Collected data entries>
────────────────
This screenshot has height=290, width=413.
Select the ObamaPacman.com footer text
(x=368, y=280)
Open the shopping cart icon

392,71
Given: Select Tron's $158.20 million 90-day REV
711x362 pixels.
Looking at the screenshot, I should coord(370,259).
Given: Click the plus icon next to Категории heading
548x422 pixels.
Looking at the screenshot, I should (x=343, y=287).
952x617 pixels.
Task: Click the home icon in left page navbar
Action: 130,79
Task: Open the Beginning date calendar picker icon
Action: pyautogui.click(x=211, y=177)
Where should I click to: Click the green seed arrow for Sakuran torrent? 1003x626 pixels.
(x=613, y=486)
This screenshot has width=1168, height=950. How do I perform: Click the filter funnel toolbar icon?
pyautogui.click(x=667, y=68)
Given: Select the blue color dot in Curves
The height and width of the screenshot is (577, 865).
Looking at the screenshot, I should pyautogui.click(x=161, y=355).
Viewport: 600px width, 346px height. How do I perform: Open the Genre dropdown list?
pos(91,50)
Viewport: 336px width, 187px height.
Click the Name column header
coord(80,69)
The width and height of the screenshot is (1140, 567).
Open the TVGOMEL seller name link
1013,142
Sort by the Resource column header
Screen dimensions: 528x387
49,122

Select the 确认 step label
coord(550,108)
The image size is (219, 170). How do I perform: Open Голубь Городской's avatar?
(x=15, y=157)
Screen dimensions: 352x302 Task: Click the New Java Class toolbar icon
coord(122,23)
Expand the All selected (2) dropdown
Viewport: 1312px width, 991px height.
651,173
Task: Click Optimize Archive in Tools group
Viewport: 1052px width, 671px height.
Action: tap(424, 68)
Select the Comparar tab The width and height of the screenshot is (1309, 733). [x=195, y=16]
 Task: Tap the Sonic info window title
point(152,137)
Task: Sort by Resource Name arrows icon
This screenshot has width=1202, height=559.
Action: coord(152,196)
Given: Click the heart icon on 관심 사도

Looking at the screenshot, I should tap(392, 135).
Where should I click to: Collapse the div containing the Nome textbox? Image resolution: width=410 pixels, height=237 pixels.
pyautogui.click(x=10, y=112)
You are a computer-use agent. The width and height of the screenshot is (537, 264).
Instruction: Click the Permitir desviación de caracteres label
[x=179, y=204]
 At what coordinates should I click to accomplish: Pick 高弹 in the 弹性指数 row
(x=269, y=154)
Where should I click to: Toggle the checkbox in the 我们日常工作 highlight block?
────────────────
EXERCISE GOAL> Your task is to set down exactly the lines from the line containing "Where should I click to: Collapse" to the end of the data above, including both ends.

RESPONSE BELOW>
Where should I click to: Collapse the div containing the Nome textbox? Image resolution: width=410 pixels, height=237 pixels.
pyautogui.click(x=10, y=112)
You are a computer-use agent. The width and height of the screenshot is (537, 264).
Instruction: Click the Permitir desviación de caracteres label
[x=179, y=204]
 At what coordinates should I click to accomplish: Pick 高弹 in the 弹性指数 row
(x=269, y=154)
Where should I click to: Toggle the checkbox in the 我们日常工作 highlight block?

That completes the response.